Yeah, I'll say it's a matter of consumer perception. New York restaurants are coming unspooled over the consequences of the minimum wage hikes that, in theory, both they and their fashionable patrons support 100%. But wait, someone has to pay the higher wages. Let's see, can we eat into restaurant profits? Surely not. Magically save money somewhere else? Apparently we can't. Well, we could charge the patrons more for the food. How do we do that?
It's very complicated. There are these things called menus that reveal the prices. Suppose we change the numbers there to higher numbers? What, and spook all the people impressing their clients and their dates by taking them to expensive fashionable restaurants?
I know, let's leave the menu prices alone and add a surcharge at the very last minute on the check, when everyone's too drunk to notice. Because social justice for the back-of-the-house staff.

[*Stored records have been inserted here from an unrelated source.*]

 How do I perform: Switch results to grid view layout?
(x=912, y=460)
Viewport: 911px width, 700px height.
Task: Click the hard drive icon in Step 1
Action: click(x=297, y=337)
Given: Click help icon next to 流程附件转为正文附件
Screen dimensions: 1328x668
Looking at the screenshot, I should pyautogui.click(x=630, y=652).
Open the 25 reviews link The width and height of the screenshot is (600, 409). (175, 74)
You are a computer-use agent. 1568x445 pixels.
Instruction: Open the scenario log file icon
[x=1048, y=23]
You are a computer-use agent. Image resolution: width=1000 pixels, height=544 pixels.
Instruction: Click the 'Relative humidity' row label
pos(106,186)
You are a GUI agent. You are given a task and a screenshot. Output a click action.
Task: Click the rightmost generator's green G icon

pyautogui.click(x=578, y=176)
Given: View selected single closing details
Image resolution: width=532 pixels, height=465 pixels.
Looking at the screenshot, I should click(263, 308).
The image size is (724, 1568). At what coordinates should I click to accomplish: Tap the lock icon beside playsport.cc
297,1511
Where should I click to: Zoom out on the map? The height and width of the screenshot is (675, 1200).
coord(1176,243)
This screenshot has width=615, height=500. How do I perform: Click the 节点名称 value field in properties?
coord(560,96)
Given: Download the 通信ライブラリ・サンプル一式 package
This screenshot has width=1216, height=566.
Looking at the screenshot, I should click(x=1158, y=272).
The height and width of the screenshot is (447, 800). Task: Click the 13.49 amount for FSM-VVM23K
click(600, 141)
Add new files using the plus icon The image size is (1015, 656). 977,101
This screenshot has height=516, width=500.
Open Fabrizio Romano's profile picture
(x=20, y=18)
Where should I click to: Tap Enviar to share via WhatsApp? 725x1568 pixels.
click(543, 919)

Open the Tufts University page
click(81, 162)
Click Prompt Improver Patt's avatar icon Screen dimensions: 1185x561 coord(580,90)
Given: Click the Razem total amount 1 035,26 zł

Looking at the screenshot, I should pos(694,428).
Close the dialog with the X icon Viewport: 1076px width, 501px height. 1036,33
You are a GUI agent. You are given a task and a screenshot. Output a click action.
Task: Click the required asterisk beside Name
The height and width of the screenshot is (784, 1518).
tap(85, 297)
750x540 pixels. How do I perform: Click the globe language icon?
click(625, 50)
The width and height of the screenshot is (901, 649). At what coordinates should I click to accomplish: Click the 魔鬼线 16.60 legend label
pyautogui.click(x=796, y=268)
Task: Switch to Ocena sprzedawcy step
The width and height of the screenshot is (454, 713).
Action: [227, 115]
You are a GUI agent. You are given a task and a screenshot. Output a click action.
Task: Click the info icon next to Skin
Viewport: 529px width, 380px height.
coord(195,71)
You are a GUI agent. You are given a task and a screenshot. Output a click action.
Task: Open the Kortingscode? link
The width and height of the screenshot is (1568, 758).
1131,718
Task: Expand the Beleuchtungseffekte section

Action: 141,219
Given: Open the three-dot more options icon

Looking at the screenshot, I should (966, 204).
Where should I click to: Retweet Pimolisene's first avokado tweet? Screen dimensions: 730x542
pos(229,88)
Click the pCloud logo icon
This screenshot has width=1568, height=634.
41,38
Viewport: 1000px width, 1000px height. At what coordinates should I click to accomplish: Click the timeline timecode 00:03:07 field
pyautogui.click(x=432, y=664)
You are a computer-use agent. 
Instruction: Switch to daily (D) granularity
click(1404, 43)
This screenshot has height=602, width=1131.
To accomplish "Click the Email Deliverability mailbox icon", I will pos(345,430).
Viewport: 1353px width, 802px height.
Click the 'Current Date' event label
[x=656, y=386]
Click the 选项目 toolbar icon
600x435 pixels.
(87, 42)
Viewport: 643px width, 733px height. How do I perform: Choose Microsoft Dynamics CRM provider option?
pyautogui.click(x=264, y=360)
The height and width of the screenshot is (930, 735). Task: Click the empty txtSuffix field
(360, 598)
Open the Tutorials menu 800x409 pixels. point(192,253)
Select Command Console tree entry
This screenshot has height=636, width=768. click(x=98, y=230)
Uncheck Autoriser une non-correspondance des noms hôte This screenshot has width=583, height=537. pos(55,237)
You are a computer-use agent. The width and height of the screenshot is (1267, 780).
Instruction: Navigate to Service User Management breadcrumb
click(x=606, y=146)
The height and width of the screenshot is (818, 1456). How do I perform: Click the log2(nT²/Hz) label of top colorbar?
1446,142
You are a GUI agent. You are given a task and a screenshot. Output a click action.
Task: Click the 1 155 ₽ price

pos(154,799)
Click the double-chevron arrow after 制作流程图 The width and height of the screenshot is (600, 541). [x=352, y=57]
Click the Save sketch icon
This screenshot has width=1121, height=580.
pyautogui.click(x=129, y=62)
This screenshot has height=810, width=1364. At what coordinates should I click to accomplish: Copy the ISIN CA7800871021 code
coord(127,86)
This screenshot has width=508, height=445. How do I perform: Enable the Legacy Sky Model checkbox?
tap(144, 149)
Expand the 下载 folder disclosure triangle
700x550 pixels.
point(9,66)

The problem is, apparently the restaurants need a city ordinance to allow them to add such a last-minute surcharge, and the city fathers aren't dumb enough to catch this hot potato when it's tossed back to them. The patrons believe in social justice, the restaurateurs believe in social justice, and the politicians believe in social justice. They just don't want to be blamed for it. Thus the spectacle of restaurants running full-page ads demanding the right to impose the surcharge and blaming the city for subjecting them and their underpaid staff to financial hardship. We want to pay the staff more! You just won't let us, you meanies!
Good gracious. These fools.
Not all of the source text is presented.